The other swimsuit I found at Paul Smith was the tight, manhood bulge-suffocating variety (above). However, they are cut on a square, which makes them less of a baloney bag than the triangular kind. They come in a dizzying paisley, so I'd recommend them for destinations such as Mykonos, Ipanema or Ibiza, where such styles are worn by the locals like a second skin. Definitely avoid the American Club in Tai Tam.
Herm?s did the whole shorts and thin knit polo thing in its spring collection, and it's one of the best summer looks I've seen in a while. It brings to mind the clothing worn by Jude Law in the movie The Talented Mr Ripley.
Although Dolce & Gabbana likes to show off super-skimpy swimsuits, I found a very nice pair of shorts that are great for swimming and sports (left). They come in white or black, they're cut high on the thigh and the side seams are perforated like a Dri-Fit sports shirt.
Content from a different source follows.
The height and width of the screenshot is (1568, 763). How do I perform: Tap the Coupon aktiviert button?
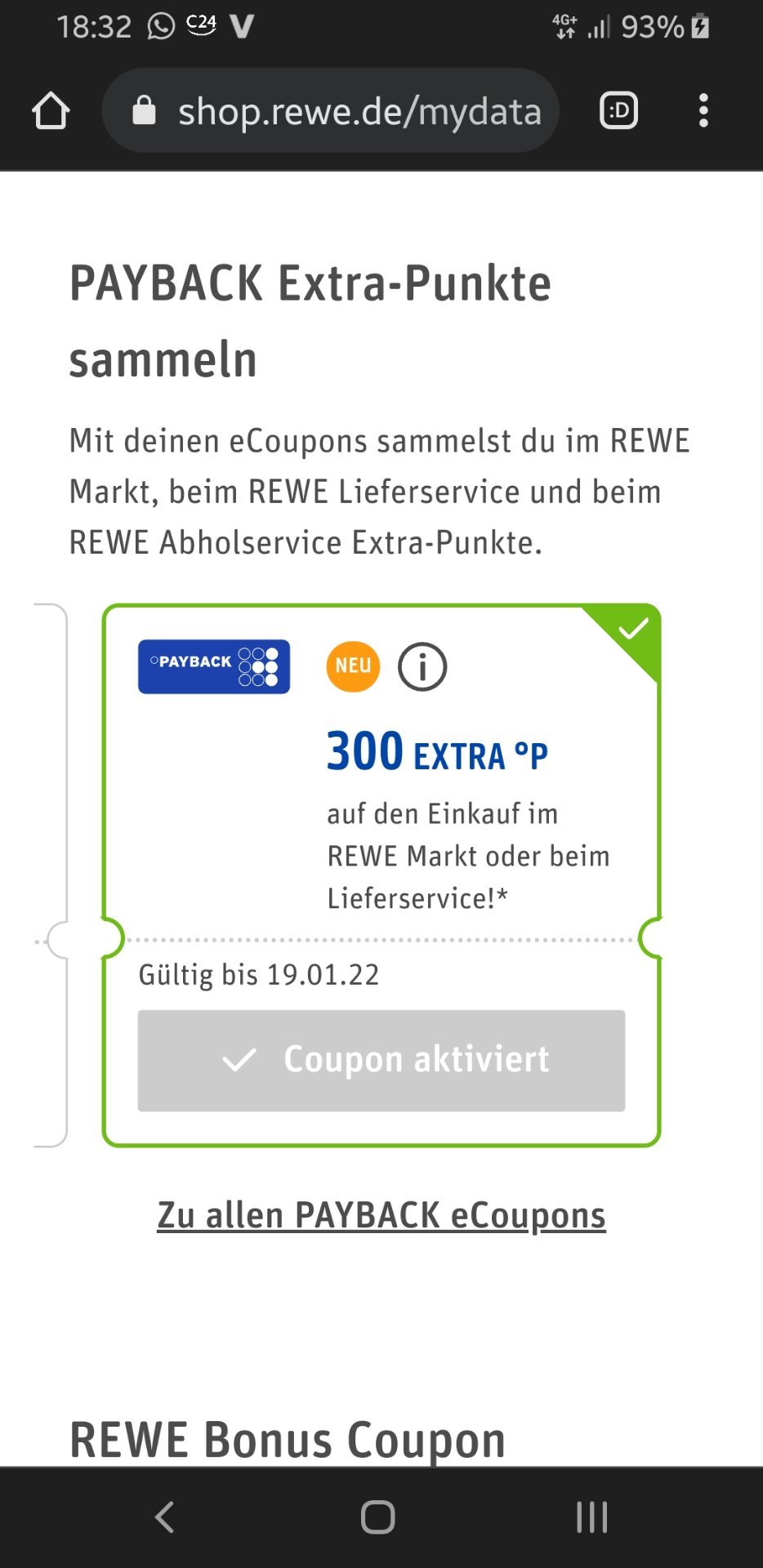(382, 1060)
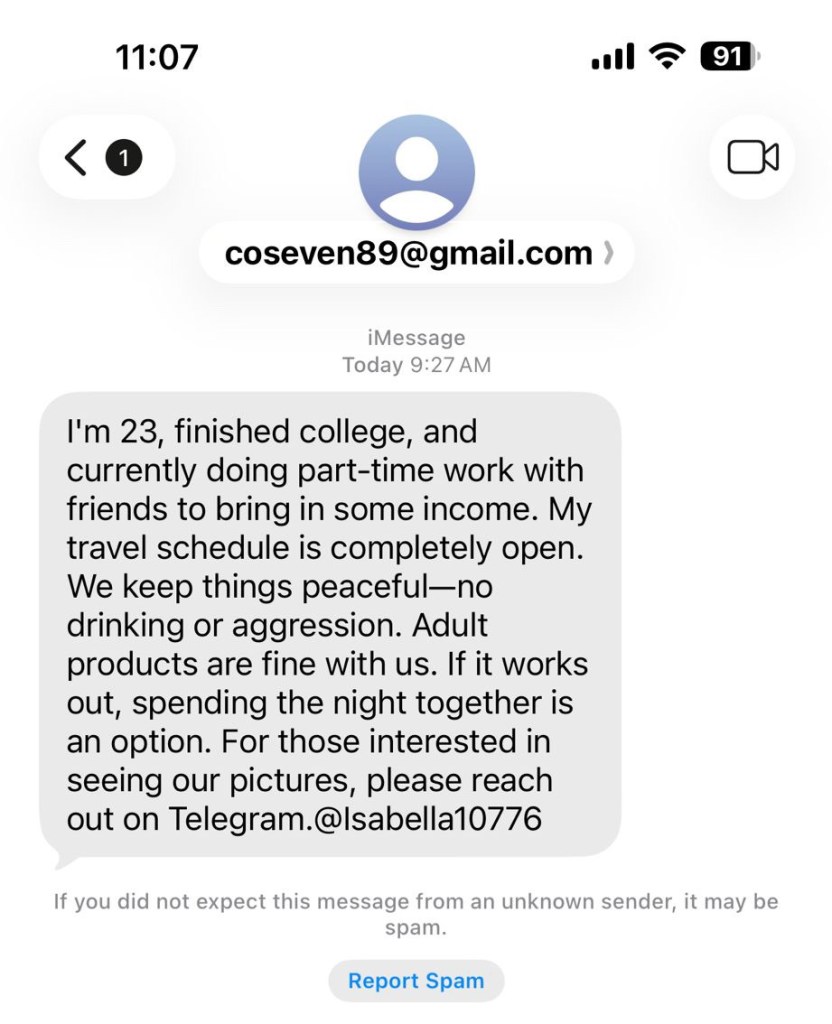Report this message as spam
The image size is (832, 1024).
415,981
What I like about them is that they are shape-friendly: you can be slim, defined or beefy and they won't make you look as if you're trying too hard.
But if you must buy a pair of Dolce & Gabbana's sexier swimming trunks, such as the ones that come in a 'nude' colour, make sure you have the six-pack abs and the killer legs to carry them off; I'm pretty confident that Stefano and Domenico wouldn't approve of love handles or chicken legs anywhere near their designs.
I'd also recommend La Perla Uomo swimming shorts, if you can get your hands on them. I bought a pair of pastel purple shorts with a white floral print at the airport in Venice, and people compliment me whenever I wear them.
So unless you're trying to achieve the look of a newly-minted Russian or a provincial Frenchman, ban the skimpy swim trunks from your summer wardrobe. And lose the wraparound sunglasses and gold chain necklace while you're at it.